Esempio, ehm, puramente ipotetico: (ex)coniuge sospettoso vuole leggere le conversazioni WA del partner. Prende il suo telefonino, ma è bloccato con un codice o un'impronta. Soluzione: estrae la SIM (operazione non ostacolata da PIN o altri blocchi) e la inserisce in un altro cellulare, sul quale installa WA. Fatto questo, scarica il backup dei messaggi WA oppure si sfoglia i metadati (con chi ha chattato, quando, eccetera). Poi rimette a posto la SIM. La vittima non si accorge di nulla.

Contromisura: oltre a non lasciare mai incustodito il cellulare, si mette un PIN sulla SIM.
@ Paolo
Ok, ha senso anche rubare la sola SIM. Però anche se mi rubano la SIM, la chiave di comunicazione Whatsapp non è lì, ma sul telefono. Quindi l'altro comunicante se ne accorgerebbe (o almeno si insospettirebbe) dal fatto che Whatsapp cambia chiave. A quel punto posso incontrarmi di persona con il comunicante legittimo e chiedergli: "hai ancora la SIM sul tuo cellulare?" Non importa fare la scansione del codice.

Ribadisco che secondo me la scansione del codice serve solo per proteggersi da possibili intrusioni di Whatsapp.
@Turz quindi questo ladro londinese, conosce perfettamente l'italiano e mi scrive di dargli i soldi. Ok, possibile. Io, però, senza nemmeno replicare con "ehi, che ti è successo? Tutto bene?" Casomai, anche involontariamente, aggiungendo anche dettagli personali alla conversazione che se lui rispondesse in modo incoerente mi farebbero stranire (tipo, solo per esempio: state bene? Anche tua moglie? E lui rispondesse "Certo, maria sta bene! Ma tua moglie non si chiama Giulia?), corro invece, senza alcun dubbio a WU e verso i soldi. Certo, tutto è possibile. (tranne il fatto che quelli di WU chiedono i documenti a chi riceve i soldi....). Quindi, ricapitolando, io abbocco a tutto questo ma no! Fermi tutti! Non abbocco più ma solo perché whatsup mi dice che è cambiata la scheda! Ah, beh... allora è sicuramente una cosa importantissima.
@Paolo questa operazione di "spionaggio" familiare non viene impedita dall'autenticazione, giusto?

In pratica ci si firma la chiave reciprocamente, la stessa che si faceva con le chiavi PGP 15 anni fa.

Ricordo che si andava ai raduni con la propria chiave su un floppy.
diciamo che la criptatura su una cosa che vive vendendo la tua vita fa un po ridere.
WA SA DOVE sei con CHI parli e HA LA COPIA della tu rubrica (e' il motivo che installare WA e' penale per la legge 196/03).

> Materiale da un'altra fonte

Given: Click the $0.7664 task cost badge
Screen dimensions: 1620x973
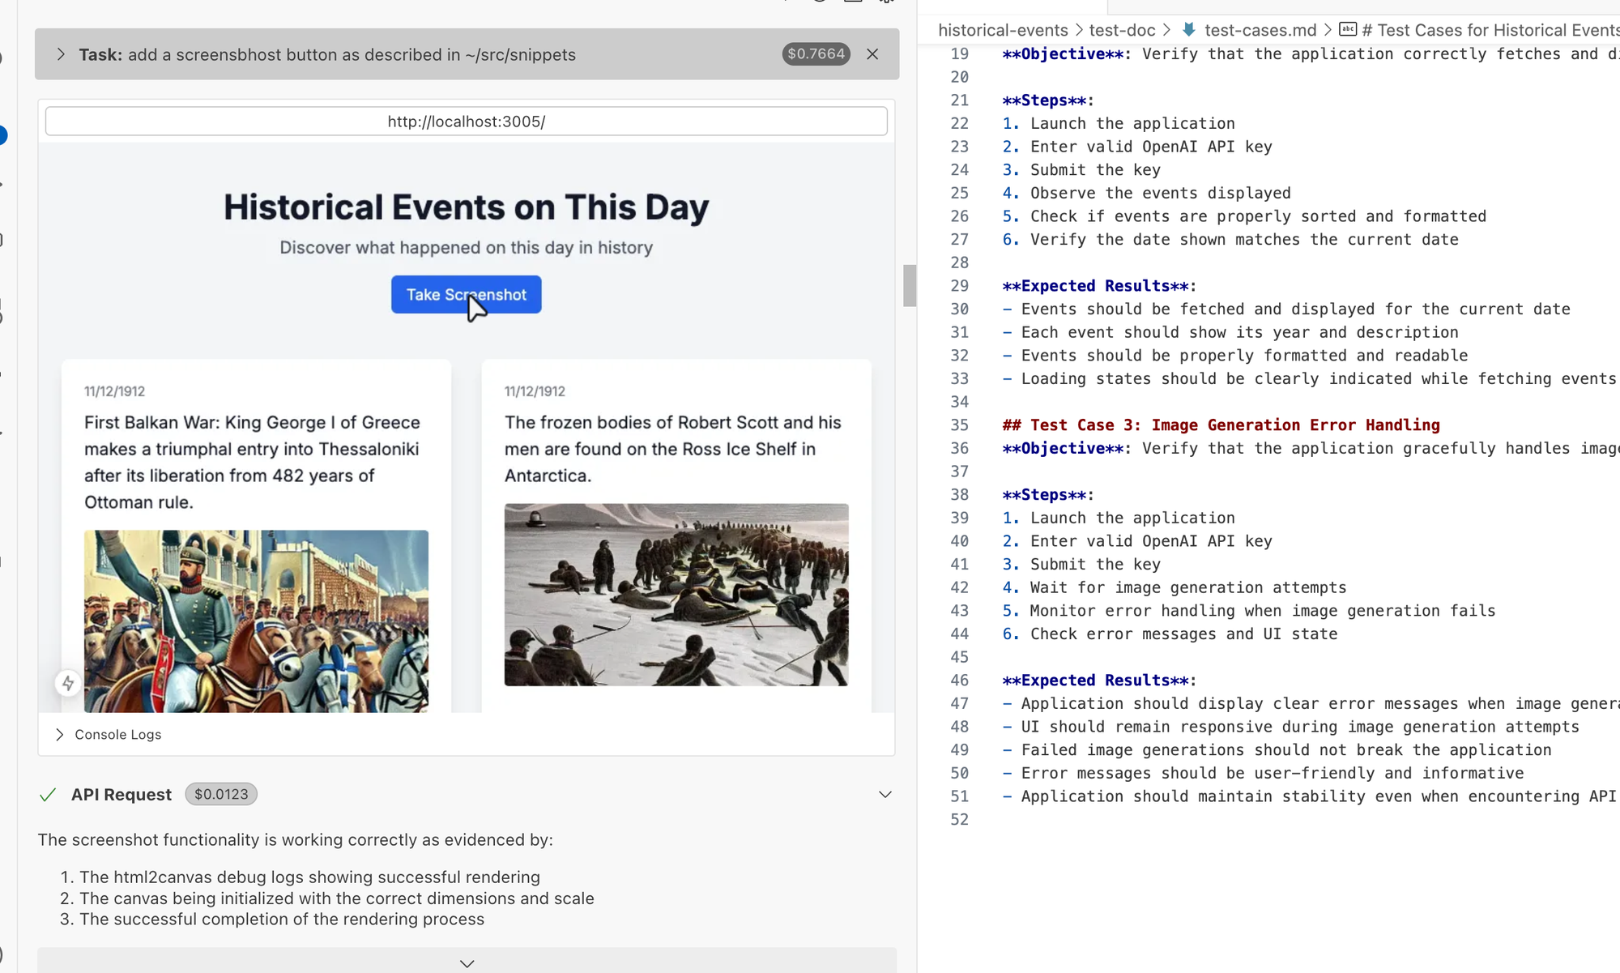Looking at the screenshot, I should point(816,54).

Inoltre non e' esplicitato che WA non abbia copia delle chiavi o non possa richiederne copia al prg (app mi sembra da fighetti anni 80).

e' il motivo che installare WA e' penale per la legge 196/03

No se mando l'informativa a ogni contatto della rubrica :-D

Comunque, il penale riguarda i soli dati sensibili se non erro e il numero di cell non è un dato sensibile.
No se mando l'informativa a ogni contatto della rubrica :-D

e ne conservi copia firmata nella flash memory del cello da esibire :-))

Comunque il numero di cello e' considerato un dato personale e qundi come l'indirizzo va trattato.
Certo non e' l'orientamento seCSuale o una malattia ma e' comunque un dato personale non consdivisibile ad ufo.